# Red Alert 2, problem connecting to internet



## cramill (May 13, 2006)

Ok, i have a complicated problem here  :

I didnt have any problems installing RA2 and it works fine if I just play a normal game, but i cant connect to and play the game on the internet.

When i try to go into 'Internet' and 'Quick Game' or pretty much anything there on the internet part it tells me i need an update for the game, so i tell it to download it, and it says finding patch... then it doesnt do anything for a little bit, then it gives me a message that tells me to check my internet connection. But my internet connection is fine. Also, i try to run the RA2 Auto Update, but that doesnt work either

I think I've tried all of the suggestions on the westwood studios/ EA games support that i could find but nothing seems to be working.

If this helps to figure out a solution: I have Windows XP, and i found the patches for the game and installed them (but it still tells me i need another patch), and my computer connects to the internet through a Netgear WGR614 wireless router (i dont know if its has anything to do with the problem but it might.
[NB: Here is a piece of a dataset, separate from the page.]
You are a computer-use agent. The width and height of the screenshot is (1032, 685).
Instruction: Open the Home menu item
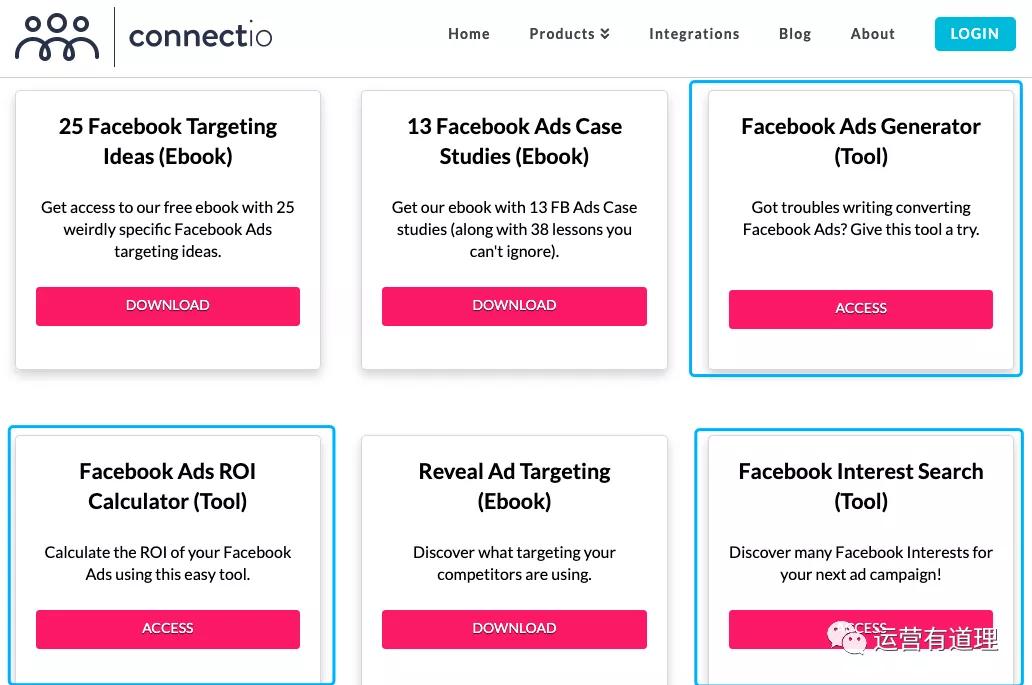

So, please help me anyone. thanks.


----------



## cramill (May 13, 2006)

Well, I think I found the real problem. It looks like my router doesn't support IPX which the game uses, so even if i was able to connect, i really wouldn't be able to play. So is there any solution to this? Is there anyting that will somehow translate/convert IPX into TCP/IP, so I would be able to play through my router?


----------



## Couriant (Mar 26, 2002)

IPX is for LAN based multiplayer games.

It's been a while since I messed with C&C: RA2. I will have to look into it


----------



## n0_r35p3ct (May 16, 2006)

I had the same problem! Now I know what to do! Thanks dudes!


----------



## Couriant (Mar 26, 2002)

Prehaps that they have stopped it. I read somewhere about the C&C Pack that had all of them that they are not going to do the internet based games on RA2 and earlier.


----------



## cramill (May 13, 2006)

ok, thanks for the help, but i have another question: Im also trying to set up a LAN game, but seince my router doesent support IPX is there a way around it to hook up a Lan game?


----------



## Couriant (Mar 26, 2002)

What router do you have?


----------



## cramill (May 13, 2006)

My router is a Netgear WGR614 v6 router.


----------



## kalisun (Aug 6, 2003)

Are you still talking about RA2? If so try and setup a game on your network and see if it works, I think I had another program but can't rememmber the name.....if not try this program to see if it helps:

http://www.infoceptor.com/files/warcraft3.shtml - battleLAN

www.hamachi.cc - Hamachi


----------



## cramill (May 13, 2006)

yes i am still talking about RA2. I will give that program a try.


----------



## cramill (May 13, 2006)

The battleLan program didnt work, but i did solve my networking problem by just connecting the two computers directly (not through router) and it works fine. So that part of my problem is pretty much solved. But i am looking into more the internet problem that i have. Aparently strike-team.net and something called XWIS is now supporting the online stuff for Red Alert 2, but im not sure how to use it it says (and im copying and pasting from their site): 
Simply connect to XWIS by clicking "internet" in your game menu, and login with your desired username and password. Once you have logged in that nickname is automatically registered for you. 
-This doesnt seem to work for me. As stated above it says i need a patch and I try to download it and it tells me i need to check my internet connection.
So, if anyone here can help that would be great, but if not i will look more into this and maybe try a help forum with them.


----------



## cramill (May 13, 2006)

Hey - see more about this here:

http://forums.techguy.org/showthread.php?t=471058


----------



## Juno125 (Jun 3, 2006)

I have a problem with RA2, I click on network game and it refers me back to the main menu. When I accessed the network properties through the options menu, it says that I do not have a network card my laptop does have a network card.


----------



## cramill (May 13, 2006)

Juno125 said:


> I have a problem with RA2, I click on network game and it refers me back to the main menu. When I accessed the network properties through the options menu, it says that I do not have a network card my laptop does have a network card.


start your own thread


----------